Belarus. In February, the EU decided to permanently lift most of its sanctions against Belarus, after being temporarily lifted for a few months. However, the arms embargo remained intact, as did sanctions against four people. The sanctions were introduced when the regime turned down protests after the 2010 presidential election. Peaceful presidential elections in 2015, the release of political prisoners and President Aljaksandr Lukashenka’s role in peace talks between the Russian Federation and Ukraine had improved relations between Brussels and Minsk.
In March, the Belarusian security police arrested the KGB one of the country’s wealthiest entrepreneurs, Yuri Chizh, suspected of extensive tax fraud. For many years, Chizh was close associate of President Lukashenka, but reportedly lost his favor. Chizj was threatened by a long prison sentence, but in September he was released after agreeing to pay large sums for losses he was said to have incurred to the state.
According to countryaah, the current population of Belarus is 9,449,334. Former President and now Lukashenka critic Stanislau Shushchevich was sentenced during the year to a fine for being in attendance at an opposition meeting that did not have permission. Shushevich was president from 1991-94.
When Poland’s foreign minister visited Minsk in March, President Lukashenka said that Belarus does not want to be forced to choose between the EU and the Russian Federation. Reductions in the sanctions were necessary for Belarus’s plan to increase trade with the EU and reduce dependence on the crisis-hit Russian market, to which around 40% of Belarus exports went.
At the same time, Belarus is dependent on Russian loans and subsidies on energy. The Belarussian economy was estimated to decline by about 4% in 2016, as much as the year before. The currency ruble had lost close to half its value against the dollar in one year, mainly due to the deep weakening of the Russian economy. Minsk held talks with the International Monetary Fund (IMF) on loans of $ 3 billion to strengthen the foreign exchange reserve. As a condition of the loans, the IMF demanded economic reform.
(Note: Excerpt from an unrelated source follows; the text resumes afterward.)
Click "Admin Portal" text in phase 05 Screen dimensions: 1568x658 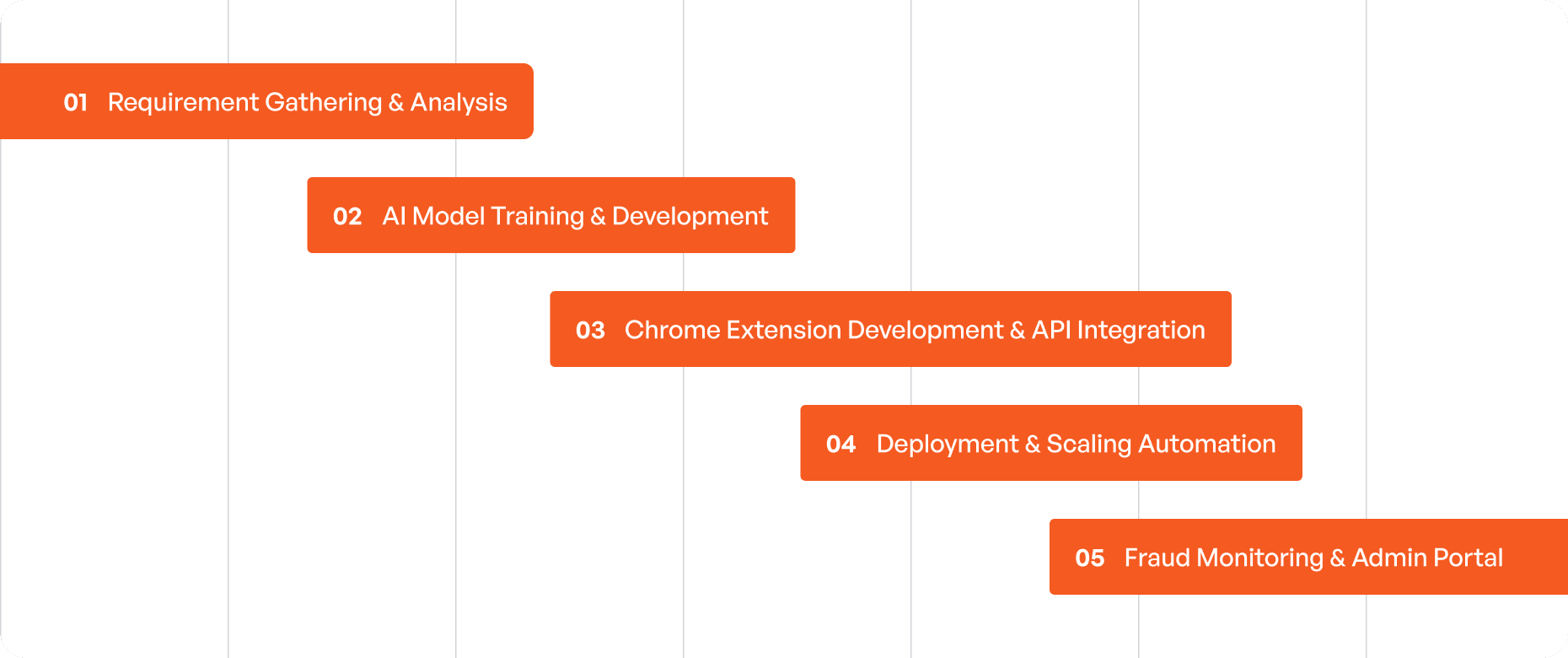point(1427,558)
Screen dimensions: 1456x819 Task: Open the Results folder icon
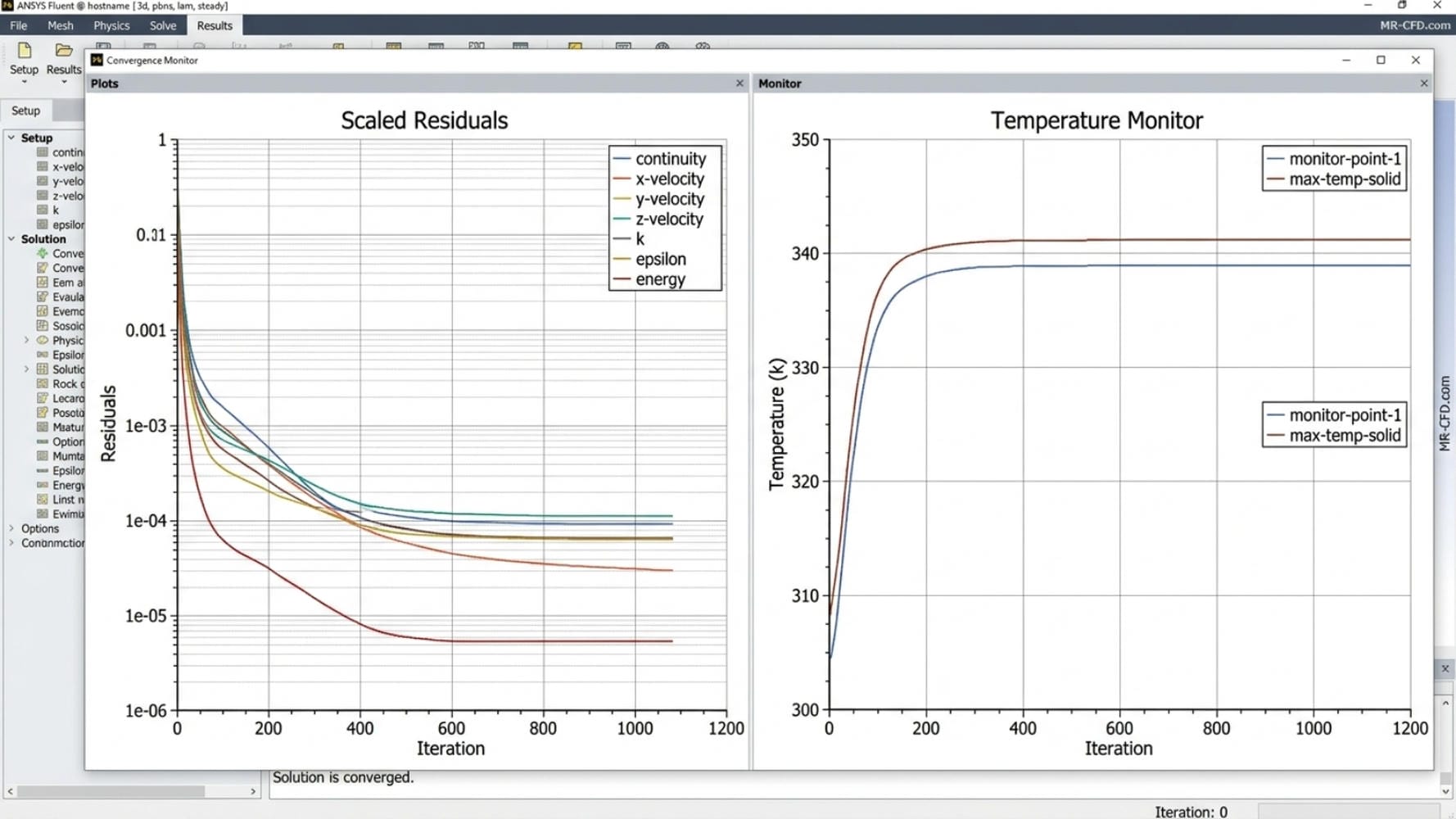click(64, 51)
The economic crisis led, among other things, to the regime’s decision to raise the retirement age, which has remained at the same level for more than eight decades, 55 years for women and 60 years for men. In April, a plan was announced for a three-year increase in retirement age, incrementally by six months a year from 2017.
The regime claimed to have met the IMF’s requirements and reckoned with loan repayment to Belarus after a six-year break. Among other things, the government had gradually raised energy prices and announced its pension increase. But the IMF demanded more, including tougher budget cuts and financial sector reforms. Minsk also hoped for loans from the Russian-controlled Eurasia Fund and received about one billion dollars from it during the year.
An exchange rate reform was implemented in July as an attempt to attack high inflation. Four zeros were cleared from the Belarusian ruble banknotes.
In August, the public demanded the regime order replacement of a damaged casing on a nuclear reactor under construction. The Russian company Rosatom was responsible for the construction of Belarus’s first nuclear power plant, and after an accident with a lifting crane, the reactor casing was damaged. The public accused the authorities of darkening the accident and caused President Lukashenka to demand that the damaged casing be replaced.
In September, parliamentary elections were held, which, despite some improvements, did not meet the requirements for free and fair elections, according to OSCE and EU observers. The UN representative talked about threats, manipulation, fraud and lack of transparency. Independent Belarusian observers reported several cases of election fraud.
However, it was easier for opposition candidates to register, and for the first time in 20 years, at least one of them was elected to Parliament. The United Citizens Party got one of its candidates together with an independent politician, both women. Critics said that the regime determines who enters Parliament and that the improvements were only cosmetics to please the EU and the US. According to official data, close to 75% of voters participated in the election.
In October, it was announced that the conflict over gas prices with Moscow had been resolved and that Russian gas prices had been significantly lowered for Belarus according to thereligionfaqs.
Russian-critic blogger Edward Paltjis was tried in October in a court in Minsk charged with inciting hatred and distributing pornography, a politically motivated charge according to his sympathizers. Paltjis had been arrested in January in the Russian Federation but extradited to Belarus. According to human rights activists, his criticism of the Russian annexation of Crimea and the involvement in eastern Ukraine was behind his arrest. Paltjis was sentenced to one year and nine months in custody, but since he was incarcerated for ten months, he would be placed under house arrest and released shortly, it was called. The verdict followed the pattern of the financially pressured Lukashenko regime trying to improve relations with the West by releasing political prisoners and thereby increasing the prospects for loans from the IMF and investment from the EU.